◆ **Text**:
Other then always shying away from the topic of having a baby, his attitude towards me remains unchanged...

You want baby but he doesn’t want?
 
He doesn't want commitment to have a baby?
Some people want a childless marriage. Do you both have such in mind in the first place?
 
Initially we got married and planned to have a baby, but, since i have pcos, it will be a miracle if i do conceive. So we sort of go with the flow. If i have, then it will be good, but if i don't have also not stressing each other over it...

He did tell me that previous pregnancy i had (in 2014), sort of gave him some trauma. I didn't have much morning sickness, but i got very bad headache... by lunchtime i would have taken 8 panadols.

He saw what i went tru then and so he did say if a pregnancy is going to give me so much trouble, he might as well not have a baby. But im now much older, and i strongly felt its about time and my body can't wait any longer... =/
 
I see. Probably he lost confidence... And also worry about you too.
Having a baby need both party. Not only sex.. But also the mindset, thinking etc as well.
Try to talk and discuss with him, about how much you want a baby, and also about your concern.
Pray hard that he will agree to it
 
Initially we got married and planned to have a baby, but, since i have pcos, it will be a miracle if i do conceive. So we sort of go with the flow. If i have, then it will be good, but if i don't have also not stressing each other over it...

He did tell me that previous pregnancy i had (in 2014), sort of gave him some trauma. I didn't have much morning sickness, but i got very bad headache... by lunchtime i would have taken 8 panadols.

He saw what i went tru then and so he did say if a pregnancy is going to give me so much trouble, he might as well not have a baby. But im now much older, and i strongly felt its about time and my body can't wait any longer... =/

This world is very strange.. Some husband want kids, yet wife don't want.. While some wife want kids, yet husband don't want...

◆ **Work order**:
Copy the part of the forum thread about having a baby from "You want baby" to "the first place?", word for word.

◆ **Supplied entries**:
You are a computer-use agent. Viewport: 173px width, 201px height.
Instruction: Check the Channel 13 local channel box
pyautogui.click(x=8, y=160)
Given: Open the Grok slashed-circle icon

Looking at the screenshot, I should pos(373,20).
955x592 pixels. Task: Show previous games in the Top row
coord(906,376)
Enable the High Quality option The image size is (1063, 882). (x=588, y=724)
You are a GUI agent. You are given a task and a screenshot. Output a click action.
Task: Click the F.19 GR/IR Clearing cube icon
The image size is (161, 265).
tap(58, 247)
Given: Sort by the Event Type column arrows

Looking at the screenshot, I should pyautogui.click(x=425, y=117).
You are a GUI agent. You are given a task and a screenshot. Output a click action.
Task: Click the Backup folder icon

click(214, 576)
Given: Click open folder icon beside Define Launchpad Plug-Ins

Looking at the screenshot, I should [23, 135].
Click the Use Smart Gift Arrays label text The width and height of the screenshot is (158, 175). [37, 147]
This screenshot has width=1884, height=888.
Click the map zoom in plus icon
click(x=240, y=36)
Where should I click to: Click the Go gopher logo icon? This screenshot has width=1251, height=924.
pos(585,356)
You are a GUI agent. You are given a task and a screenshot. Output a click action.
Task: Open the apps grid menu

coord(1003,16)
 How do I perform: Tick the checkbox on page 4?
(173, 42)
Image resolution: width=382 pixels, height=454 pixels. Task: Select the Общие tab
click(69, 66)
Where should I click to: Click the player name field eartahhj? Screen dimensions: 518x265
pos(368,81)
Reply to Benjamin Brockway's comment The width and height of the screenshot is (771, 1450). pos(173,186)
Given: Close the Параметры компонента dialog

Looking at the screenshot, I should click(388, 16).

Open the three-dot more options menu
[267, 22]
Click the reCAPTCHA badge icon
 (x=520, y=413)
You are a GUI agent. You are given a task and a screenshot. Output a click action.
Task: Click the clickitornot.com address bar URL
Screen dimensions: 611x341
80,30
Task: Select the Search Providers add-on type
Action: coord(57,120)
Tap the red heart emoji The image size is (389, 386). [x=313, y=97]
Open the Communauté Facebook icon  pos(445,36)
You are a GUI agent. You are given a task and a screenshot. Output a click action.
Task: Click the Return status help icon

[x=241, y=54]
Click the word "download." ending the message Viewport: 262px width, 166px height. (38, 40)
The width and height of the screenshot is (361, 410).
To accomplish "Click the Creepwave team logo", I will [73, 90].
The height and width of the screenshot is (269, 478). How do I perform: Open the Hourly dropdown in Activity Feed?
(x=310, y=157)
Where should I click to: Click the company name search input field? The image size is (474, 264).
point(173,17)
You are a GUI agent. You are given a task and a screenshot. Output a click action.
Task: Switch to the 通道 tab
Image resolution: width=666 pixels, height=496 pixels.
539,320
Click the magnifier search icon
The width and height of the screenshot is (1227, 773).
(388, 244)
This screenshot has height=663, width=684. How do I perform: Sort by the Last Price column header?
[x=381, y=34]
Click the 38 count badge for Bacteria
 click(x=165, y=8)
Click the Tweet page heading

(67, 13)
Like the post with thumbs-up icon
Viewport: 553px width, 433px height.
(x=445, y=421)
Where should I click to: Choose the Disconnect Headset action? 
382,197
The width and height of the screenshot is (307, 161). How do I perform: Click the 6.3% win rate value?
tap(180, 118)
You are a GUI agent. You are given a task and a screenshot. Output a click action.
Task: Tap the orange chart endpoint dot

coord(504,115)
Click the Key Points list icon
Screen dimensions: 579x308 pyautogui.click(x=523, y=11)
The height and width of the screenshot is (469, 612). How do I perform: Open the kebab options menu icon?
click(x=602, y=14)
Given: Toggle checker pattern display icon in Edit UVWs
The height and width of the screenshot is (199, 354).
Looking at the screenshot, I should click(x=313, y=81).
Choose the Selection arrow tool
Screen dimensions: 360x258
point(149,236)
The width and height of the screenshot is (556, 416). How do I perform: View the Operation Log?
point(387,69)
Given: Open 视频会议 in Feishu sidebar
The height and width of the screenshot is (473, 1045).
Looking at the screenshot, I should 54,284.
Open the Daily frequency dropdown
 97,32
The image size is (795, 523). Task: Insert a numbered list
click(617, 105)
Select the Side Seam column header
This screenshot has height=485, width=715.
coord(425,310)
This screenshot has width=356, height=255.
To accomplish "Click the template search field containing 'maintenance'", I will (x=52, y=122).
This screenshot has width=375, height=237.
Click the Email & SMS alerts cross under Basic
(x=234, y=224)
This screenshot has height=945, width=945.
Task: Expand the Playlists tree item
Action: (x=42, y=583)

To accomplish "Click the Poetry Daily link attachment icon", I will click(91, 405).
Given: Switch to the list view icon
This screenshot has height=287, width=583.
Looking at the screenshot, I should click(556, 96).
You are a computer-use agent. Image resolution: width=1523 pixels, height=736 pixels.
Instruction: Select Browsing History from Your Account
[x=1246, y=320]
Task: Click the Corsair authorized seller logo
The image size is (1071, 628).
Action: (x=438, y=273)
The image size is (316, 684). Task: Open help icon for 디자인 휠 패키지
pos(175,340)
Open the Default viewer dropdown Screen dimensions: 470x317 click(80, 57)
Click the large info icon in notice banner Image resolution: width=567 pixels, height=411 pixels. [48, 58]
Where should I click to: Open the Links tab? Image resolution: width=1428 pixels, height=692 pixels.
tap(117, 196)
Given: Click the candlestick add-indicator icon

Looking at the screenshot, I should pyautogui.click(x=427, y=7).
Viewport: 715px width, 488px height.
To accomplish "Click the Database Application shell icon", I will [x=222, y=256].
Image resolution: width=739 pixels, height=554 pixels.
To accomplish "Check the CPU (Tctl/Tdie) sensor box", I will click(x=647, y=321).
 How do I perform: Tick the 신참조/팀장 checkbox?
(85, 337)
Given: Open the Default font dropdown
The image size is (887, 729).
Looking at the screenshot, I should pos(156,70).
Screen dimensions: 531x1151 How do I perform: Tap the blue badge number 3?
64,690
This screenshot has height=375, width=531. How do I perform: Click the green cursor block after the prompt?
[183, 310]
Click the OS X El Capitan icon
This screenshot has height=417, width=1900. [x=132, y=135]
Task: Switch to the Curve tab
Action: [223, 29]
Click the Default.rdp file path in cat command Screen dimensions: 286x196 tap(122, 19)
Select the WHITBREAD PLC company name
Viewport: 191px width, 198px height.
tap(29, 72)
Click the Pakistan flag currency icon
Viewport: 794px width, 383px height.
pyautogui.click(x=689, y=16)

◆ **Written solution**:
You want baby but he doesn’t want?
 
He doesn't want commitment to have a baby?
Some people want a childless marriage. Do you both have such in mind in the first place?